1939年(昭和14年)3月、オランダ公使館付武官となり、1940年(昭和15年)3月、歩兵第79連隊長に着任し日中戦争に出征。以後、北支那方面軍司令部付、陸軍省軍務局付(タイ・仏印国境画定委員)を歴任し、1941年(昭和16年)10月、陸軍少将に進級。翌月、第25軍参謀副長兼軍政部長に就任し太平洋戦争を迎えた。
マレー作戦、シンガポールの戦いに参加。1942年(昭和17年)4月、ボルネオ守備軍参謀長となり、1944年(昭和19年)9月、同軍が第37軍と改称後も引き続き参謀長を務める。1945年(昭和20年)3月、陸軍中将に進み第2師団長に親補され、サイゴンに司令部を置き仏印の守備を担当し終戦を迎えた。1948年(昭和23年)1月31日、公職追放仮指定を受けた[2]。1950年(昭和25年)6月に復員。

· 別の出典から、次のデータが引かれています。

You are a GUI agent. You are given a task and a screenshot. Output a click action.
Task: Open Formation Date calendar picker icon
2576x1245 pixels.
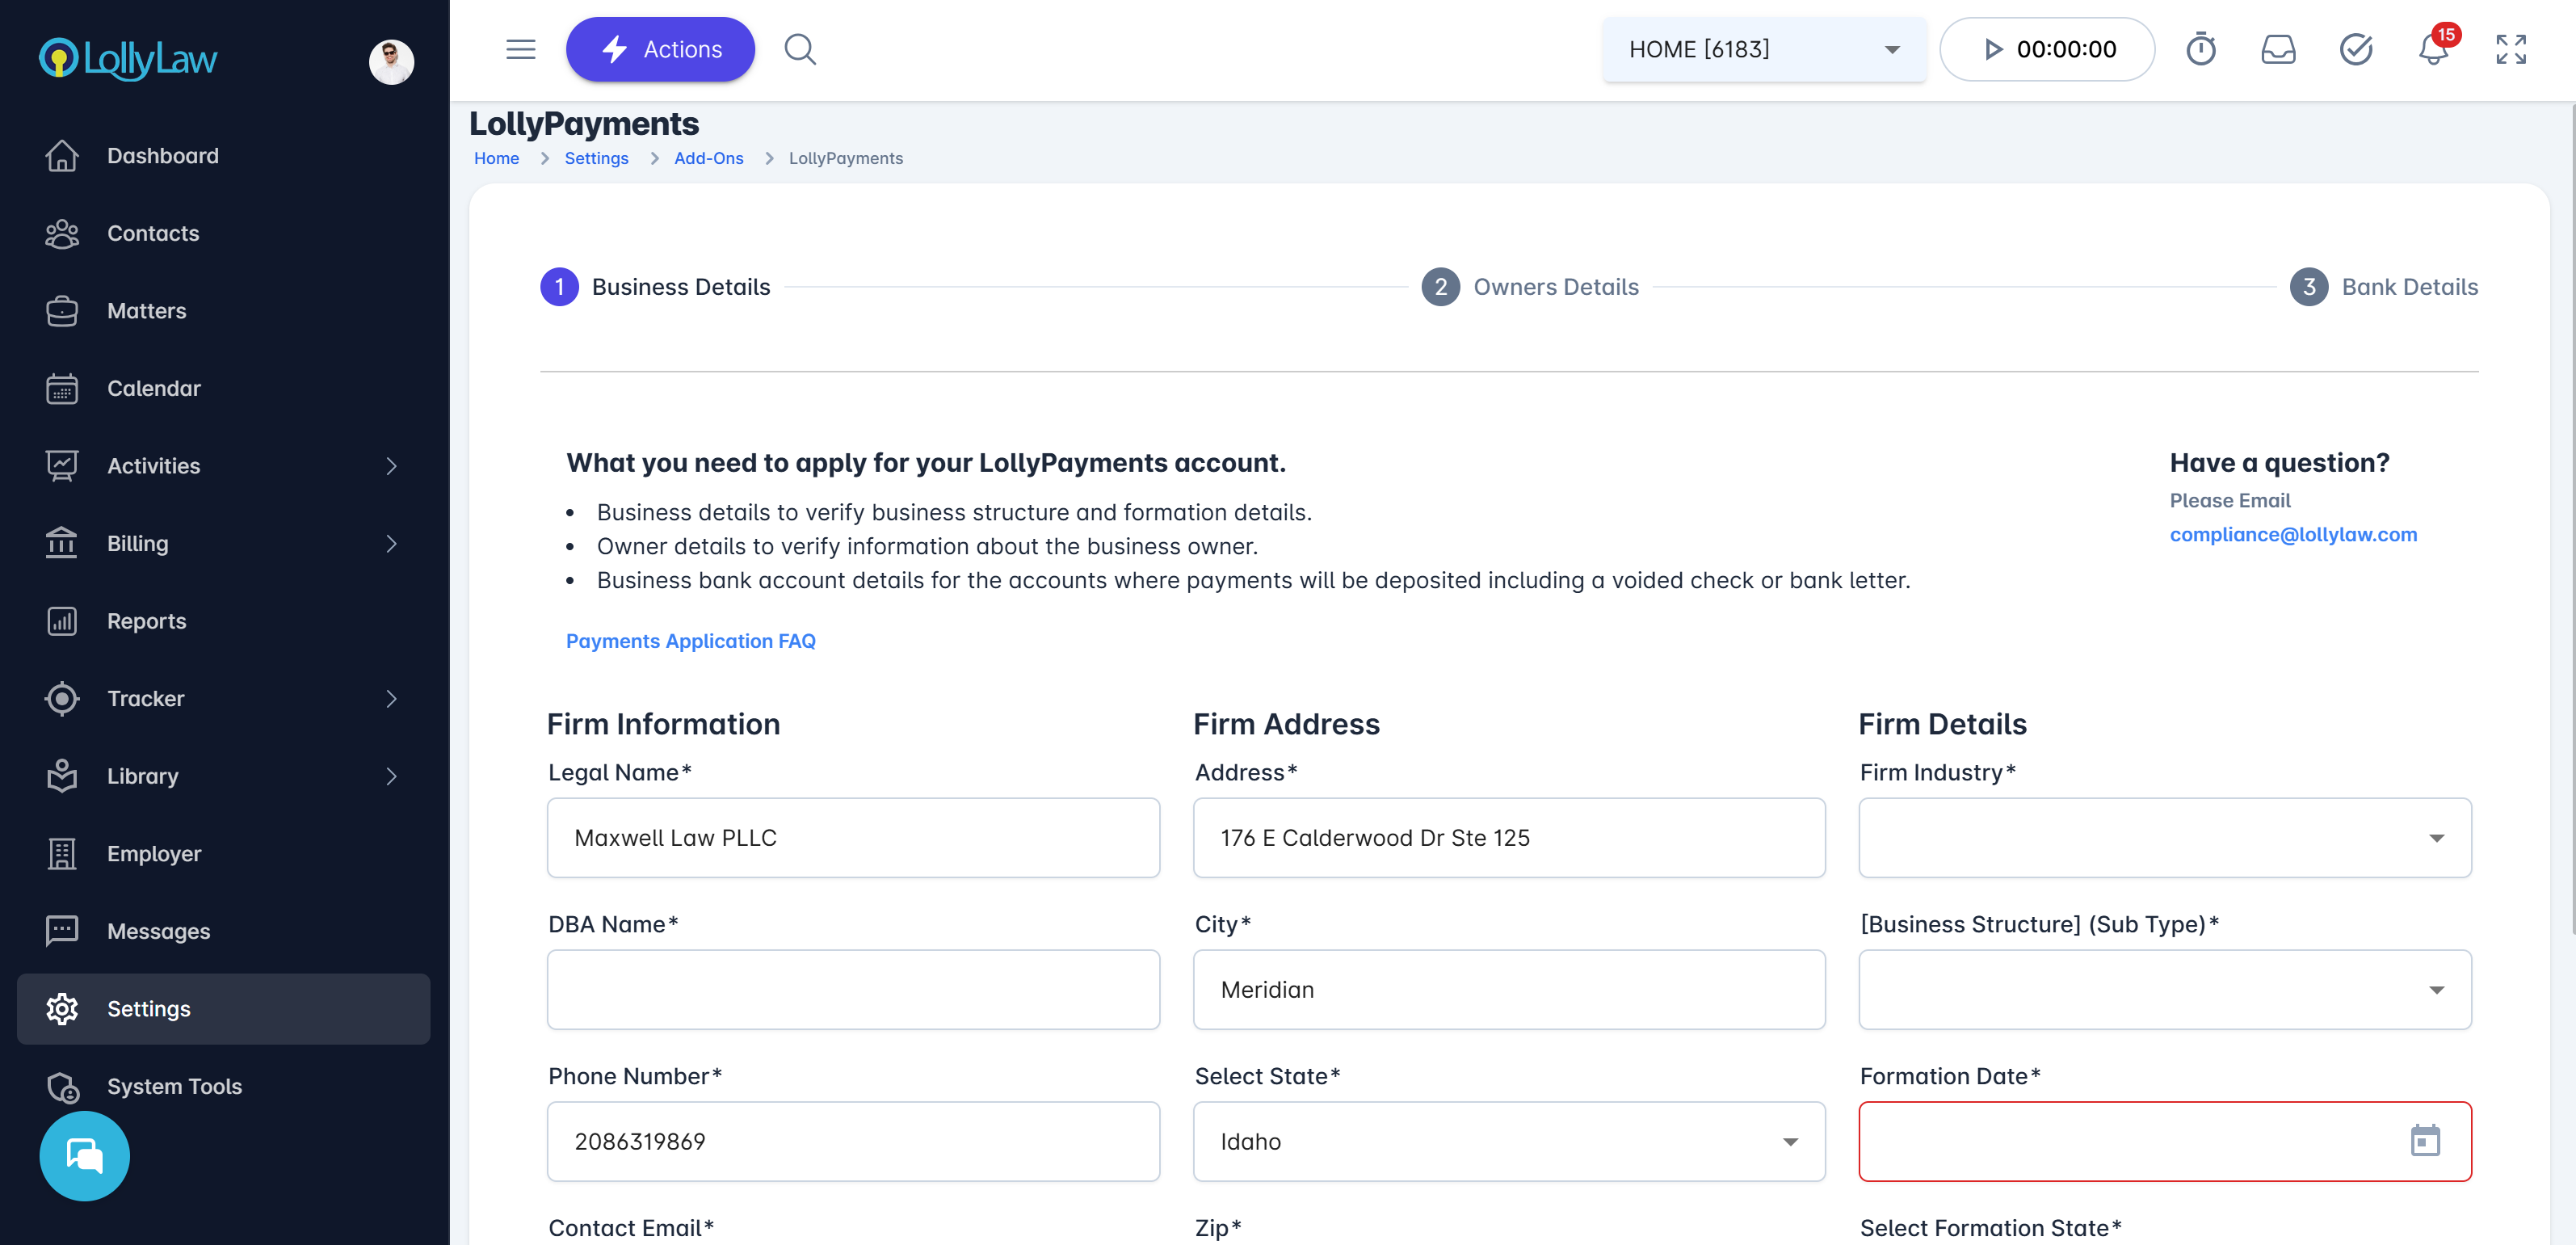tap(2424, 1140)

戦後は日本金鵄連合会会長、参謀長を務めたボルネオ守備軍の独立歩兵第367大隊戦友会「ボルネオ会」会長を務めた。
1979年、肺ガンにより85年の生涯を閉じた。
1978年、NHKで発見された二・二六事件当時の電話の傍受録音盤の中から、当時のドイツ大使館大使執務室から何者かが周囲の反乱軍の動向を報告した通話が発見された。当時の大使館員ヴィルヘルム・ハース(後駐日大使)へのインタビュー、ディルクゼン大使が事件直後に本国へ送った報告書から馬奈木の存在が浮かび上がり、取材が行われた。その際馬奈木は、この通話は自分ではないがドイツ班の将校の誰かではないか、と述べた。さらに、1935年(昭和10年)10月頃から陸軍内部で日独防共協定の秘密交渉をしていたことや、二・二六事件当時(2月28日)に連絡係としてドイツ大使館に出入りして事件の詳細をディルクゼン大使らに説明したこと、事件前から館内にリヒャルト・ゾルゲがいて自分とオットとの会話を聞いていたことを証言している。このインタビューは、翌1979年2月26日にNHK特集「交信ヲ傍受セヨ―二・二六事件秘録」で放送された。馬奈木は同年末に他界している。
ただし、ディルクゼン大使の報告書によれば、馬奈木らが帰った後に憲兵が3人ほど来たとあり、上記の通話は彼らによるのではないか、と中田整一は推測している。